[Start Provided data]

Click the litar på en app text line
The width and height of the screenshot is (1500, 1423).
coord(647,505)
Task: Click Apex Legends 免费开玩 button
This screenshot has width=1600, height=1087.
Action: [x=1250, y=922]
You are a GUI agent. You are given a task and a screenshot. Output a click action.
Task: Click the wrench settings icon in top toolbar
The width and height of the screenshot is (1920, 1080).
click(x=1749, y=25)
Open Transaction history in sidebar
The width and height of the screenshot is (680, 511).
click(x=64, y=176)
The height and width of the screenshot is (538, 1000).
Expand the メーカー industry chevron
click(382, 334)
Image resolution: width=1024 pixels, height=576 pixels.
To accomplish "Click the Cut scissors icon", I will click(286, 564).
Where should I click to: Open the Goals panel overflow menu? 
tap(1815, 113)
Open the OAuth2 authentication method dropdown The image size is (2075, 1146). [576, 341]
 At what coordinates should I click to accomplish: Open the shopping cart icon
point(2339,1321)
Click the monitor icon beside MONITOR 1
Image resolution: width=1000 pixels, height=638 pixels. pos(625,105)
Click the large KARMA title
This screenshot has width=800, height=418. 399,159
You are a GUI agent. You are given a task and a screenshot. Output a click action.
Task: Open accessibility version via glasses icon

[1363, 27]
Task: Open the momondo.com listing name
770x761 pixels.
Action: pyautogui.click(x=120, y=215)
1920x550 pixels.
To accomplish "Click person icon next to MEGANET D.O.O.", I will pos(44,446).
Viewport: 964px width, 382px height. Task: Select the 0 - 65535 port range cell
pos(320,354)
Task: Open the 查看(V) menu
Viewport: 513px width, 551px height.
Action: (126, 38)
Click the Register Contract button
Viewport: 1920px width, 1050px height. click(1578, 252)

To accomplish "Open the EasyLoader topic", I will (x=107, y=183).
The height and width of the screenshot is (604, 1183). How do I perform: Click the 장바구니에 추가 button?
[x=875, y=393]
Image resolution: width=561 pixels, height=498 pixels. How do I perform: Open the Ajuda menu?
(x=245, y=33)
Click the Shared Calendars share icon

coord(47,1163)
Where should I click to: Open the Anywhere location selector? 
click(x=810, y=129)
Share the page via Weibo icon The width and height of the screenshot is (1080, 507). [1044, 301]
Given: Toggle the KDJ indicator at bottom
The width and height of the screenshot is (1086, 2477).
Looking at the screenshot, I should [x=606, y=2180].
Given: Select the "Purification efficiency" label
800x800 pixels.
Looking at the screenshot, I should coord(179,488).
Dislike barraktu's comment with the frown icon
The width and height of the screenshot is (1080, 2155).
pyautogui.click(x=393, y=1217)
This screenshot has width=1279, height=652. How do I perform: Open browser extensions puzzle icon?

[End Provided data]

§ Instruction: Reproduce only the part of the records that opens with the line containing "will (x=107, y=183)." and closes with the line containing "(x=245, y=33)", both lines included, keeping every line, requests as well. Scale each coordinate in the answers by 0.4 and round it to a whole number, with halves rounded up.

§ Written answer:
To accomplish "Open the EasyLoader topic", I will (x=43, y=73).
The height and width of the screenshot is (604, 1183). How do I perform: Click the 장바구니에 추가 button?
[x=350, y=157]
Image resolution: width=561 pixels, height=498 pixels. How do I perform: Open the Ajuda menu?
(x=98, y=13)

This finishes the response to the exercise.